O que nós queremos é uma
relação corajosa, inclusive no
sentido de formalizar projetos
de cooperação para o desenvolvimento científico e tecnológico de países muito pobres da
África. Já vamos começar isso
na área de energia renovável,
com projetos de biodiesel com
tecnologia brasileira e colaboração italiana e de encontro ao
desejo da UE de atingir um alto
percentual de produção de
energia renovável. Então, eu
vejo as relações da Itália com o
Brasil não apenas no restrito
âmbito comercial, mas estratégico, de futuro, de interação.
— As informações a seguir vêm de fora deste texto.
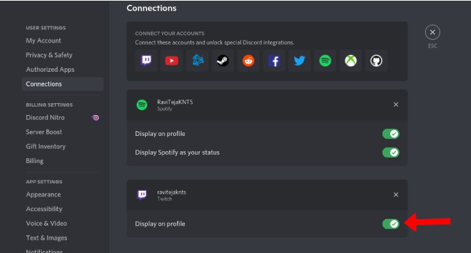
Task: Connect a Twitch account icon
Action: point(147,61)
FOLHA - Em que pé estão as negociações UE-Mercosul?
PRODI - Estão complicadas,
muito complicadas. Não estamos longe de uma conclusão,
mas precisamos antes acertar a
Rodada Doha [negociações
agrícolas na OMC]. Sem EUA,
sem UE e sem os países que são
produtores agrícolas, sem que
ninguém dê um passo adiante,
não haverá acordo nenhum.
Eu defendo e trabalho na direção de que a UE dê um passo
à frente. Se nós deixarmos que
prevaleça apenas o bilateralismo, nós deixaremos de fora da
ótica toda a África e os países
mais pobres da Ásia e até, creia,
países da América Latina. Sou
favorável a acordos bilaterais e
regionais, como fazem Brasil e
EUA, ou Europa e EUA, mas, se
não vierem acompanhados de
acordos multilaterais, os países
mais pobres sofrerão muito.
FOLHA - Esse será um dos temas de
Lula com Bush no próximo sábado,
em Camp David. O Blair conversou
com Lula sobre isso; e o sr.?
PRODI - Falamos em geral, sobre a necessidade de um passo
adiante de todos os três atores
desse processo. Eu defendo enfaticamente que tanto os EUA
quanto a UE cedam e dêem esse
passo fundamental.
FOLHA - E suas dificuldades internas? Como driblar uma maioria frágil no Senado?
PRODI - Você viu quando me telefonaram para dar o resultado
da votação no Senado pela ajuda ao Afeganistão: uma vitória.